NL: I do acquire work from time to time, but collection is not a priority right now. I enjoy the work of artists who push the boundaries of medium. My recent art crushes include Kimberly Trowbridge, Buster Simpson, Steph Kese, Erin Pollock, the New Mystics, and the artists from The Feast Has Ended show at the Frye – Maikoiyo Alley-Barnes, Nicholas Galanin, and Nep Sidhu.
SS: Who have been your greatest influences in life? (Georgia O’Keefe was a big one for me when I was young, hence why I was recently in NM)
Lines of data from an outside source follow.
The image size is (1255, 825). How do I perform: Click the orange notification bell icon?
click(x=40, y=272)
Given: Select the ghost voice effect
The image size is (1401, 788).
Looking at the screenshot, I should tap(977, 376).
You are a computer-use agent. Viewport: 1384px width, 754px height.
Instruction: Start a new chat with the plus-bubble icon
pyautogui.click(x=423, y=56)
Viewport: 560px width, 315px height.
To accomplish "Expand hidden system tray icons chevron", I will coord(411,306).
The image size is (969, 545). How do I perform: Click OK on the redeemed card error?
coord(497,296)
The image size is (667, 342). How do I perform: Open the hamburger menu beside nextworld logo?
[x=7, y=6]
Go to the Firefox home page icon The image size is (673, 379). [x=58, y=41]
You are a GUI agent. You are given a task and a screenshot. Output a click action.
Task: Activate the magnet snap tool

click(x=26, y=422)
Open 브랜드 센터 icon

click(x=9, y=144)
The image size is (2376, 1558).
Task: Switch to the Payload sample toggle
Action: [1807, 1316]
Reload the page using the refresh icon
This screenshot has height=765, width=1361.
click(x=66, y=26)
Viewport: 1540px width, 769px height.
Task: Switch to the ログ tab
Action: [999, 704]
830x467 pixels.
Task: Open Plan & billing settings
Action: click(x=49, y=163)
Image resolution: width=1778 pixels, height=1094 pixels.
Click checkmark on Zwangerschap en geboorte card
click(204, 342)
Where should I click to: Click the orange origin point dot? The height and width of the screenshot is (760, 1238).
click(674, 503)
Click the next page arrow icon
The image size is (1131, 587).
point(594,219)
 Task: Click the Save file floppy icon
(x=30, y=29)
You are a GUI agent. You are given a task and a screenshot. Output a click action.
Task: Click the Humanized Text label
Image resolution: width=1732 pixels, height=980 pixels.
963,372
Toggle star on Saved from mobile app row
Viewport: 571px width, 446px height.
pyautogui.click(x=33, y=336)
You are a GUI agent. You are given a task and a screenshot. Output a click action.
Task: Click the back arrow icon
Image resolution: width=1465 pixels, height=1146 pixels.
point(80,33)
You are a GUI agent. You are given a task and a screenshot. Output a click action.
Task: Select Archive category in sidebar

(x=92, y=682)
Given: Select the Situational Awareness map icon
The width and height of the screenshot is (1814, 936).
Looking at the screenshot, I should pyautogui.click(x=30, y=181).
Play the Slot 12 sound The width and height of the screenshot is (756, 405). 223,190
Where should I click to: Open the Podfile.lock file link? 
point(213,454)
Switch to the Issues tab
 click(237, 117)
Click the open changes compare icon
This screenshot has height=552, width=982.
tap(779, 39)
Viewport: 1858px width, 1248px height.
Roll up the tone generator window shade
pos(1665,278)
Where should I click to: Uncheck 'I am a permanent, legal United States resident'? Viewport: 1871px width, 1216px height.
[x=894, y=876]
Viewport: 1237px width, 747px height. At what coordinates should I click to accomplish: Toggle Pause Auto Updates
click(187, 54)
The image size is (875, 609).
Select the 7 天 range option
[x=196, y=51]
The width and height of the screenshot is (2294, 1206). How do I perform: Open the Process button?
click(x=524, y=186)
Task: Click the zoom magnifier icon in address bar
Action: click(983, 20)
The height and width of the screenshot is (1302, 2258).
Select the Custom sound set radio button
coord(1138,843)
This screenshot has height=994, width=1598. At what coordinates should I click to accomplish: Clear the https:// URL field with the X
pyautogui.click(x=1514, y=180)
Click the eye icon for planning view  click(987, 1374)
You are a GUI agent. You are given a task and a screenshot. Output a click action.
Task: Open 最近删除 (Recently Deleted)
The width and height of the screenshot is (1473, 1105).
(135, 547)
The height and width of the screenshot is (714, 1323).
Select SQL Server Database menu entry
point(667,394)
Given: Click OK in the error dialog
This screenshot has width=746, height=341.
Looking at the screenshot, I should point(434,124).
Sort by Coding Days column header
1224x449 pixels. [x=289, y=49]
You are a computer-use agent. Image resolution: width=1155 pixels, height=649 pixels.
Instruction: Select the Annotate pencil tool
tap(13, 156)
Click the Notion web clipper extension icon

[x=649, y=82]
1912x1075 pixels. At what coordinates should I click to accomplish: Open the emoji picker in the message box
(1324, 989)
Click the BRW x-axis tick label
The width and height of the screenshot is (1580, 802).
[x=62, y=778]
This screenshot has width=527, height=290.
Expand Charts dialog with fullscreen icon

NL: We are what moves us. Each dance, aerial, and/or yoga teacher I’ve had over the years has been a role model of sincerity and passion for life – there are too many for all to be listed here, but I am especially grateful to Veronica Mendonca, Lou Henry Hoover, Jill Schaffner, Elizabeth Rose, Amy O’Neal, Kate Wallich, and Stephanie Skura. Many authors have profoundly affected my understanding of the world and human nature – Lautréamont, Arthur Rimbaud, Stendhal, Leo Tolstoy, Anton Chekhov, Oscar Wilde, Marcel Proust, James Joyce, DH Lawrence, Virginia Woolf, Anais Nin, Henry Miller, Friedrich Nietzsche, Robert Graves, Lawrence Durrell, Joseph Campbell, Vladimir Nabokov, Victor Pelevin, etc. Among visual artists, Wassily Kandisky has been the greatest influence not only because his paintings move me in a cosmic way, but also because of his book ‘Concerning the Spiritual in Art,’ which has greatly informed my approach of tuning into my own “inner necessity” in creative practice. Certain recording artists have inspired me to work in the sound medium – especially Frank Zappa, Captain Beefheart, Tom Waits, David Byrne, and Paolo Conte. a number of film makers have broadened my horizons of what can be visually and/or emotionally striking: Alfred Hitchcock, Pier Paolo Pasolini, Federico Fellini, Andrei Tarkovsky, Akira Kurosawa, David Lynch, Jim Jarmusch, the Coen Brothers, etc. A final honorable mention is due to the collective being known as On The Boards and everything and everyone it has manifested over the past decade or so – the best years of my life (ongoing).
SS: What are your goals for this year of the goat? I hear it is a nurturing year focused on peace and self care. Do you agree and what will you be working on?
NL: This year I have resolved to find patience while letting go of hesitation. In addition, being a capricorn, it’s nice to have a whole year to get in touch with my inner goat, which is the most joyful and passionate aspect of my being. My plan is to keep allowing creativity to manifest. I am performing in a show coming up – Believe Me Or Not at 12th Ave Arts March 6-8 and 13-14!
SS: What fuels you in life?
NL: Food. Chakras. Feelings.
SS: Where would you go outside of the region if you could go anywhere and why?
NL: According to some internet quiz, I belong in India. My notions of it are romanticized enough to want to dissolve that maya and get a real sense of a place with a richer, deeper, and more contradictory history than any I have ever known.